All of lore.kernel.org
 help / color / mirror / Atom feed
From: Shawn Pearce <spearce@spearce.org>
To: Nguyen Thai Ngoc Duy <pclouds@gmail.com>
Cc: elton sky <eltonsky9404@gmail.com>,
	Git Mailing List <git@vger.kernel.org>,
	Thomas Rast <trast@inf.ethz.ch>
Subject: Re: GSoC - Designing a faster index format
Date: Mon, 2 Apr 2012 10:27:47 -0400	[thread overview]
Message-ID: <CAJo=hJuVZiik6J0nhO4jpzWYenerRQoREHLMmJoFY8W0bZR+5A@mail.gmail.com> (raw)
In-Reply-To: <20120402123146.GA24813@do>

On Mon, Apr 2, 2012 at 08:31, Nguyen Thai Ngoc Duy <pclouds@gmail.com> wrote:
> -- 8< --
> GIT index format
> ================
>
> This format replaces the old "DIRC" format. Compared to the old
> format, which is essentially a sorted list of pathnames, this one:
>
>  - is tree-based
>  - use crc32 as checksum
>  - only verify integrity on parts that git accesses, instead of whole
>   file
>  - append changes to the end
>  - allow index versioning
>
> Updates can be made directly to the index by appending to the end. The
> index traversed by locating the root tree block from the trailer. When
> a path is updated, all related tree blocks are updated and appended to
> the end, then a new trailer (with generation increased by one) is
> written to conclude the index.
>
> The index size will increase continuously. At some point, we will need
> to repack it. Let assume a tree block is 64k on average and a path
> generally consists of 3 path components.  That means an entry update
> adds 192k and we can do about 80 updates before index reaches 16M (in
> addition to initial index size).

Only 3 path components? Java sources can easily have 8-10 with a long
Maven and Java package implied prefix. This will increase the
frequency of rewrites of the index file.

> At 16M or when trailer generation hits a limit (the limit can be
> configurable), we rewrite the index to reduce its size. Some heavy
> operations can also be used to rewrite index, such as checkout or
> reset.
>
> The index integrity is verified by crc32. One crc32 covers header and
> trailer. Each block has its own crc32. When the index is found
> corrupt, we could try to roll back to latest good version by looking
> for trailers from bottom up. Even when the index is not corrupt, users
> can still look back this way for older index versions.

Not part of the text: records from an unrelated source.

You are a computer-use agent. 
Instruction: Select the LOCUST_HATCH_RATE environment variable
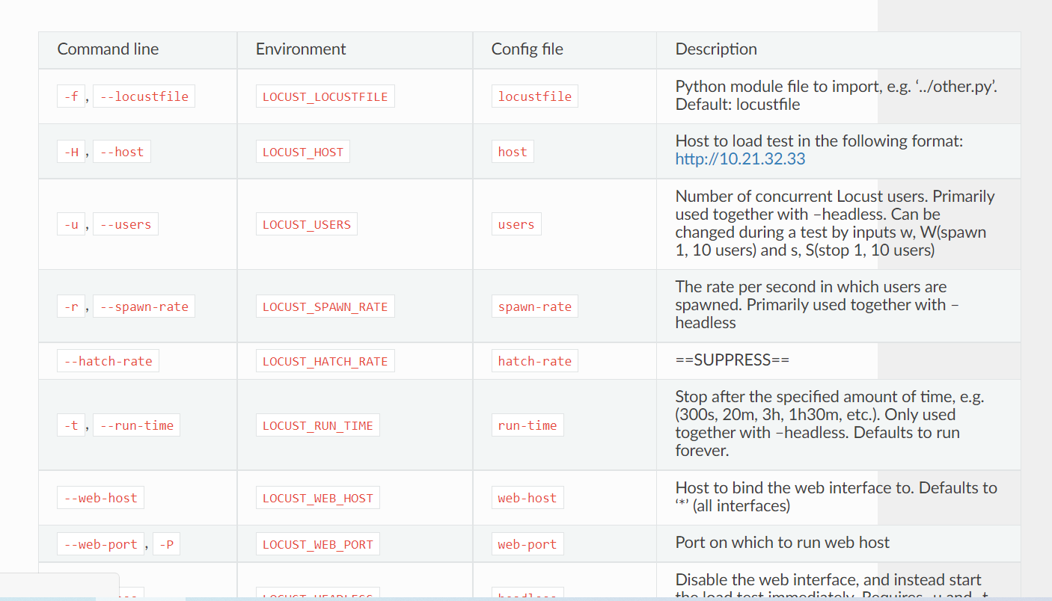pyautogui.click(x=325, y=360)
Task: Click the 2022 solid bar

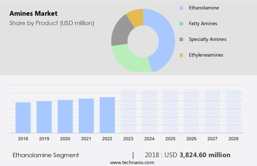Action: tap(107, 115)
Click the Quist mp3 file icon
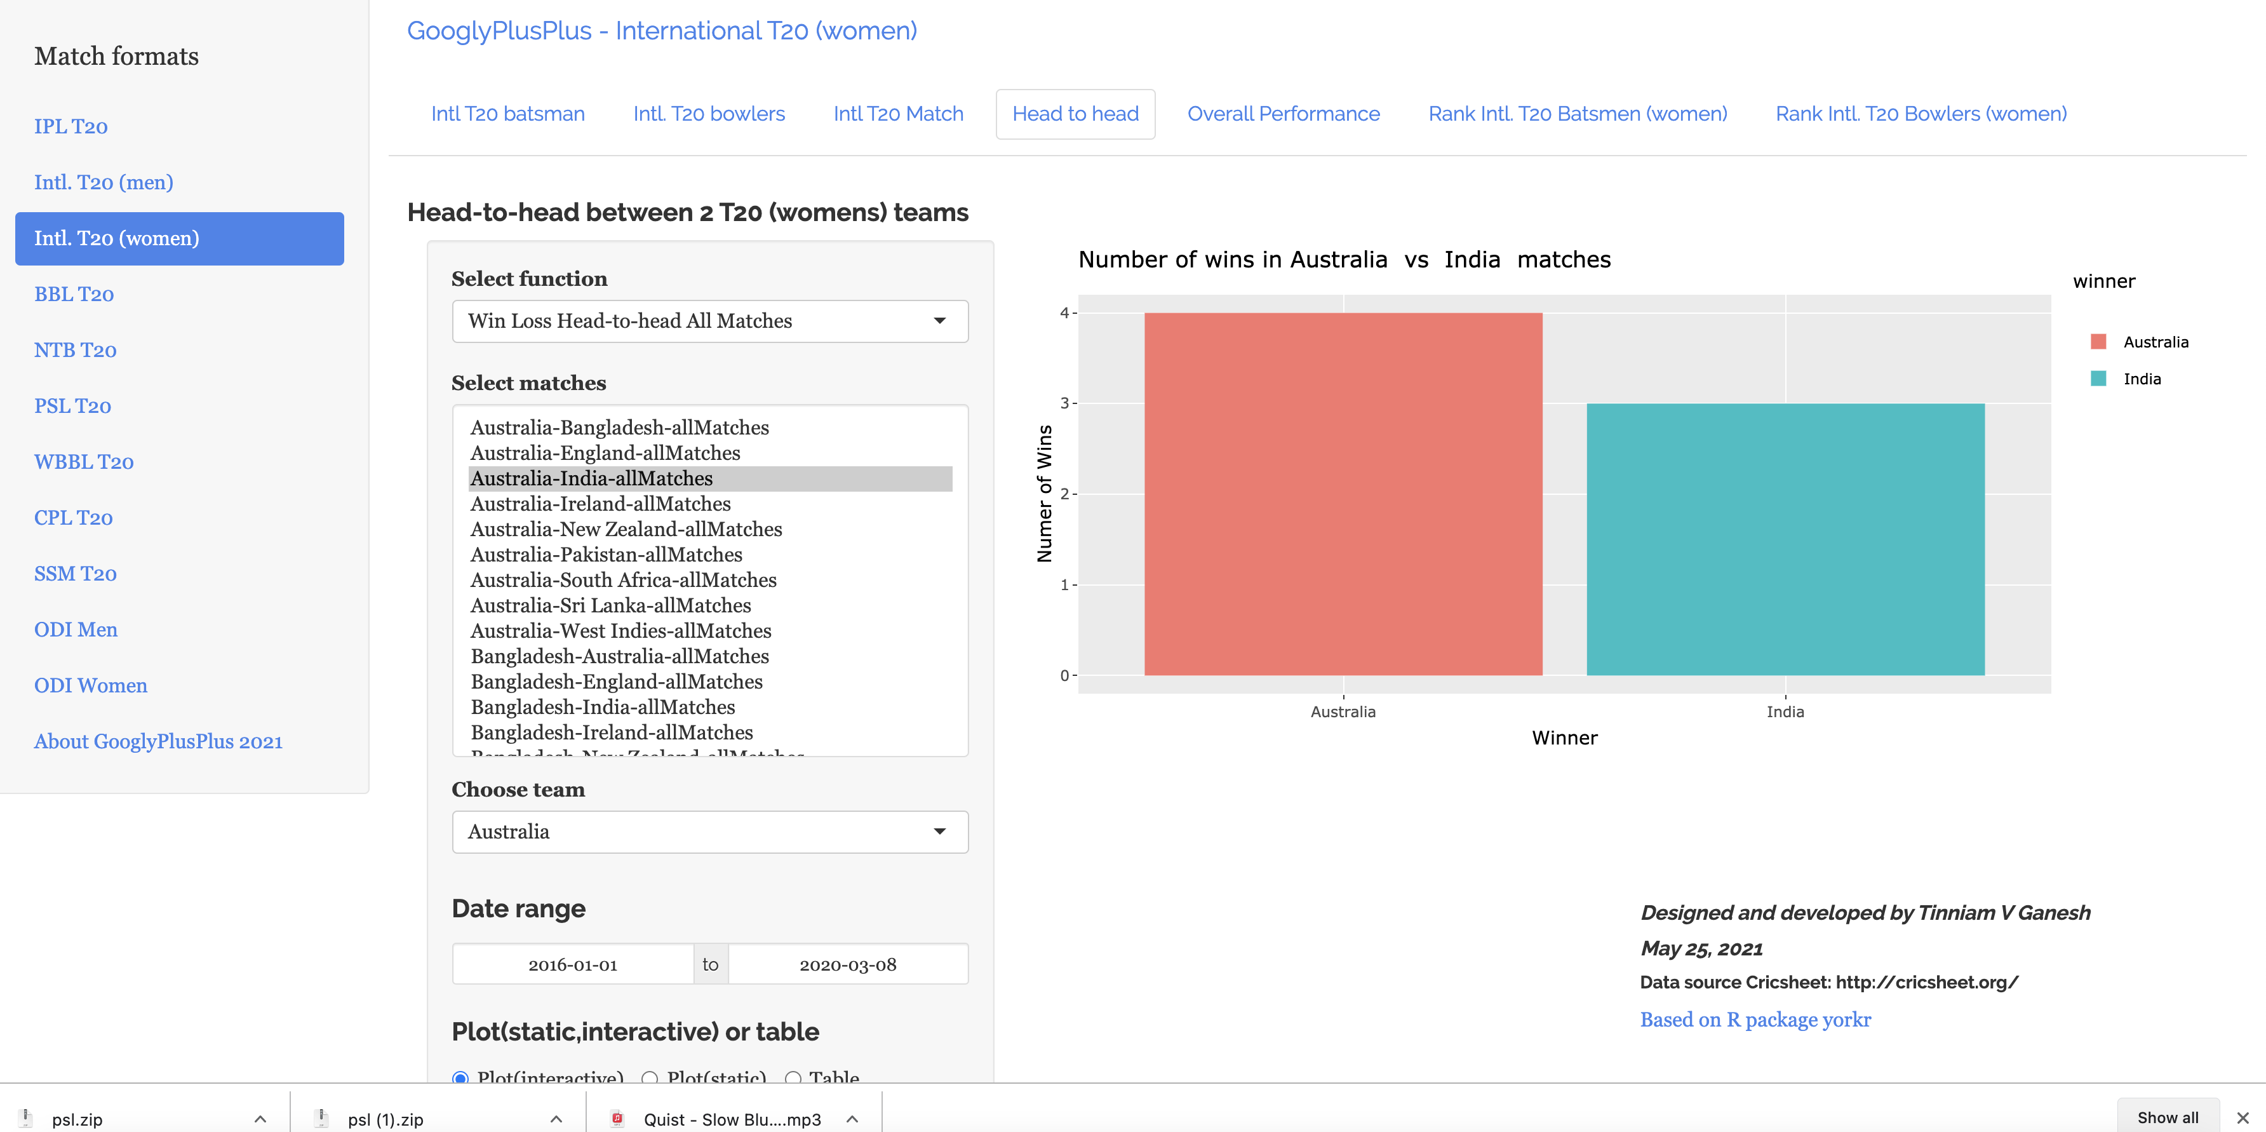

How do you deal with a partially written append to the index file?
E.g. if a prior update crashes or the filesystem doesn't write
everything out before power failure, you need to find the last good
trailer block in the file.

> = The git index file has the following format
>
>   - A 8-byte header consisting of
>
>     4-byte signature:
>       The signature is { 'T', 'R', 'E', 'E' }
>
>     4-byte version number:
>       The current supported versions are 1.

Why not DIRC version 4?

>   - A number of blocks of variable size
>
>      1-byte block type
>
>      3-byte content size in byte
>
>      block content

So you are limiting the size of a canonical tree now? Currently there
is no limit on the size a tree. But here the entire index structure
plus set of names must be under 16 MiB. Granted no project probably
hits that limit, but you are painting us into a corner with an upper
limit here that doesn't look like it will be easy to increase.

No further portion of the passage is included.